Full example: http://ideone.com/kAs5Jc

It can be more diffucult if you want to extract many files with one call, but you can have archive's extractFile just remember that file, and then a special method in the Archive class to extract all the remembered files at once. I think this can even be hidden under a rather simple interface.

Answer 2

Your ZipArchive could search in its list of files for the passed pointer. If it's in there, it could either use the stored pointer (which already is of type ZipFile ) or static_cast the passed pointer to ZipFile (because you have proven its type). If the passed pointer is not in the list, it's obviously not a file owned by this archive, so you can go on with error handling.

You could also add a backpointer of type Archive* to every File . The concrete ZipArchive implementation can than check if its one of its files by a simple pointer comparsion.

void ZipArchive::extract(std::vector<File*> files) 
{
    for (auto file : files)
    {
        if (file->archive() == this) 
        {
            // one of my files
            auto zipFile = static_cast<ZipFile*>(file);
            // do something with zipFile
        }
        else
        {
            // file is owned by some other archive
        }
    }
}

Answer 3

class Archive { 
public:
    static int registerArchiveType(const std::string &name) {
        // generate a unique int for the requested name archive type
        // and store it in a map or whatever
        return uniqueInt;
    }

    int archiveType() const;

protected: 
    Archive(int type) : _type(type) {}
private: 
    int _type;

public:
     virtual extract(std::vector<File*> files);

    // your implementation details
};

class File {
public:
    int archiveType() { return _archType; }
protected:

    // force implementations to pass the same type
    // they received from the call to Archive::registerArchiveType
    File() {}
    void setArchiveType(const std::string &archiveType) {
        // multiple calls to registerArchiveType return the
        // same identifier if passed the same string
        _archiveType = Archive::registerArchiveType(archiveType);
    }

private:
    int _archiveType;
};

Then in your ZipArchive implementation, in the extract method you can perform a static_cast rathern than a dynamic one if the int returned by archiveType is the same as the one registered for the Zip archive type.

static const char* ZIP_TYPE = "zip";

// specialize your ZipFile making sure
// you pass the correct archive type identifier
// in the constructor
class ZipFile {
public:
    ZipFile() : File() {
        setArchiveType(ZIP_TYPE);
    }
    // bla bla
};

void ZipArchive::extract(std::vector<File*> files) {
    for (int i = 0; i < files.count(); i++) {
        if (files[i]->archiveType() == Archive::registerArchiveType(ZIP_TYPE)) {
            ZipFile *zipFile = static_cast<ZipFile*>(files[i]);
            // do something with zipFile
        }
    }
}

Answer 4

You need to analyze the way you will treat Archive s: do you need to have in some places some common behavior due to undetermined types or do you not?
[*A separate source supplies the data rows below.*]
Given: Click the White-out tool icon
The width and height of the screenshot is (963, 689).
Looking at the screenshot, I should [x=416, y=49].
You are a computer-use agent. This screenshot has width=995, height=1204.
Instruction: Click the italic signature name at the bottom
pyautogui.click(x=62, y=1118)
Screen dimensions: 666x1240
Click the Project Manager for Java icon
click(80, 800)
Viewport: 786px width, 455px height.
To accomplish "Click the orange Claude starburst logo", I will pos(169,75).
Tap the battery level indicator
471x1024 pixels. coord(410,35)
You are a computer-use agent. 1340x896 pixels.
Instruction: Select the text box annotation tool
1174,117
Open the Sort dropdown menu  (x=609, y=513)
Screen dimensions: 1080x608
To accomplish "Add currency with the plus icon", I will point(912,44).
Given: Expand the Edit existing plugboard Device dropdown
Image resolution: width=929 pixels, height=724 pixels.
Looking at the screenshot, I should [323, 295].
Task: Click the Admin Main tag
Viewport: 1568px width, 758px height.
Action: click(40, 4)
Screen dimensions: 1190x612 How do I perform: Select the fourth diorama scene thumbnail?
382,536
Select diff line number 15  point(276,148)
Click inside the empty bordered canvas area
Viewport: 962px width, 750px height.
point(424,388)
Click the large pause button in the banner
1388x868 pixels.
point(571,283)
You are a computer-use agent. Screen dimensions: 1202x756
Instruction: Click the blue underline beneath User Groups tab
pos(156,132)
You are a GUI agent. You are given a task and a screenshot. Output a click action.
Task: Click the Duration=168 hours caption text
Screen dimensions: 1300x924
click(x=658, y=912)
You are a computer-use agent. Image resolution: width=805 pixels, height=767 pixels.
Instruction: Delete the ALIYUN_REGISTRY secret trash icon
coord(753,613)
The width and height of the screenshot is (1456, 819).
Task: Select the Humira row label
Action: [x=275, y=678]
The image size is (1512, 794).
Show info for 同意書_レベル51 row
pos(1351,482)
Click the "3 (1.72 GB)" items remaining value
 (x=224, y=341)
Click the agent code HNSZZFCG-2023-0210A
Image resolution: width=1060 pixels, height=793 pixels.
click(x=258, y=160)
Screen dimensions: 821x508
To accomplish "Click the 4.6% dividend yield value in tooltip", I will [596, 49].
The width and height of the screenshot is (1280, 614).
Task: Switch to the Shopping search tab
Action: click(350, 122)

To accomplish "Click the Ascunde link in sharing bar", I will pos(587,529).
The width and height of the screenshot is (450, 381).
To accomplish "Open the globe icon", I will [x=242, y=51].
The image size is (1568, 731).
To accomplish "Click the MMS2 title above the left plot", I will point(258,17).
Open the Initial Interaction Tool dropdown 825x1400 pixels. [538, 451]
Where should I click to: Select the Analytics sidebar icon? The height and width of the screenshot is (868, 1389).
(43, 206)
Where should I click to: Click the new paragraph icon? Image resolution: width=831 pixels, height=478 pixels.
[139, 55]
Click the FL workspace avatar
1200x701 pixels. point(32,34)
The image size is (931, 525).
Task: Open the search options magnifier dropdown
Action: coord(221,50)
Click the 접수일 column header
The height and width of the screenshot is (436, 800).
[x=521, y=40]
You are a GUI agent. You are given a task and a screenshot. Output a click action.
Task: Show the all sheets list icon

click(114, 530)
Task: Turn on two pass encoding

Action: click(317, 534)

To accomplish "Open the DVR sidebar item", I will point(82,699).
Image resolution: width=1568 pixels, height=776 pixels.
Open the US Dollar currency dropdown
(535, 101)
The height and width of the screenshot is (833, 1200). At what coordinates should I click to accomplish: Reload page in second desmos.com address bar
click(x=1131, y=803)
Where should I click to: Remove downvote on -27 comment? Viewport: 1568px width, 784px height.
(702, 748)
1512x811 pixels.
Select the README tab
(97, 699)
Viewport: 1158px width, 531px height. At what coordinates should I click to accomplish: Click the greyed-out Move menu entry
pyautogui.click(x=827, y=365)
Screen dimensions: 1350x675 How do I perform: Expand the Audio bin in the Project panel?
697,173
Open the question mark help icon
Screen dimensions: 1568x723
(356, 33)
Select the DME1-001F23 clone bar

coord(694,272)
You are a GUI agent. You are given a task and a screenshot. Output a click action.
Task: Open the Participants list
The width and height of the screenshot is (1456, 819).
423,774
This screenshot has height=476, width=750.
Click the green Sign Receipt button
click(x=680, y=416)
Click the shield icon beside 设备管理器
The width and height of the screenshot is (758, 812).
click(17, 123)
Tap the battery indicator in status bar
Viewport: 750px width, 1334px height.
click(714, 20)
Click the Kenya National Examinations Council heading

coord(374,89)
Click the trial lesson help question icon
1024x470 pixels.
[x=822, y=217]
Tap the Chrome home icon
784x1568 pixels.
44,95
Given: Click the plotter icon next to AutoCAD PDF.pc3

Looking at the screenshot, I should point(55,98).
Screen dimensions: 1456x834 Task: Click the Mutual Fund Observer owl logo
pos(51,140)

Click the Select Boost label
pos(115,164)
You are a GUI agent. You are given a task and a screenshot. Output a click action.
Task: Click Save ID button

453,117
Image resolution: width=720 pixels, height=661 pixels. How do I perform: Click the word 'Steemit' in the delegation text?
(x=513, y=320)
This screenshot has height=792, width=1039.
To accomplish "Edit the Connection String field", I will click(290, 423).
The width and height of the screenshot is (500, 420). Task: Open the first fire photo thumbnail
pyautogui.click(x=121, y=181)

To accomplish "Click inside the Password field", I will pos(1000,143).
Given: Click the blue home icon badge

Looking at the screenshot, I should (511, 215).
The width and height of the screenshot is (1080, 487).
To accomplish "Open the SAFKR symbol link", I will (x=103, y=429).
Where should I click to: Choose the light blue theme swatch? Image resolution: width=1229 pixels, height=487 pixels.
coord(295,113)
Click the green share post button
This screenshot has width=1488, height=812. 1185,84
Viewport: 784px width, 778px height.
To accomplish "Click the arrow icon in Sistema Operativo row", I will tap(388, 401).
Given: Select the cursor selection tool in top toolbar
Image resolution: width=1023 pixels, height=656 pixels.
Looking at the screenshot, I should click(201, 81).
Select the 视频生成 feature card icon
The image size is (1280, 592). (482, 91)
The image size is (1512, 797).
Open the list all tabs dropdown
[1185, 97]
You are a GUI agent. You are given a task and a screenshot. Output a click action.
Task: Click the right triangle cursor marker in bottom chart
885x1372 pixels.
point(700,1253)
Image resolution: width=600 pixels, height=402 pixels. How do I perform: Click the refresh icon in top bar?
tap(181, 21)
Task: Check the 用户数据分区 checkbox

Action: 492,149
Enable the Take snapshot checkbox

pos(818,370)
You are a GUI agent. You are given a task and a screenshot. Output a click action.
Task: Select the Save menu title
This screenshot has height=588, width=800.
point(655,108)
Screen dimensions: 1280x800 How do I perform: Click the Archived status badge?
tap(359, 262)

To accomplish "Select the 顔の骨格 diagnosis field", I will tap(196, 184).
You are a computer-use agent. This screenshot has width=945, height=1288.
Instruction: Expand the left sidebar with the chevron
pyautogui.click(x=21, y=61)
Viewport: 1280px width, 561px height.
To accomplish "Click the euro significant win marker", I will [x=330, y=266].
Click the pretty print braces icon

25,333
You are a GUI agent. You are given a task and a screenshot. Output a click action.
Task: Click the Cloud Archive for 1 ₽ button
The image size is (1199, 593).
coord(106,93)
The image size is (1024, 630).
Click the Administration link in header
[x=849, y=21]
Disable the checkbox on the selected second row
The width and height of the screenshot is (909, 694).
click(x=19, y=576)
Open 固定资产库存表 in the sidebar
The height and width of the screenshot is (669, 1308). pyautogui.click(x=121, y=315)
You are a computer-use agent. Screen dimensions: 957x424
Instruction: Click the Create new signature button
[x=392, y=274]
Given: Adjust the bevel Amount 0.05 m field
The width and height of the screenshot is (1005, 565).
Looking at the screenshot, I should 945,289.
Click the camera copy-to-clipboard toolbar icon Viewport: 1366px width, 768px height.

This will bring to two different design choices, so choose carefully.

---

As said in the comments, you don't seem to need the former.
Let File represent a file handle and ZipFile , TarFile be derivations thereof. Then, for each type of file let an Archive handle it.

struct ZipFile 
{        
     File handle; 
     // zip-specific implementation details 
};

struct TarFile
{ 
     File handle;
     // tar-specific implementation details
};

class ZipArchive
{
     public:
            std::vector<ZipFile> list() const; 
            void extract(std::vector<ZipFile>);         

     private:
             std::vector<ZipFile> archive;
};

And the same for TarArchive . There is no more need to handle ownership, pointers and so on; you also get strong type safety.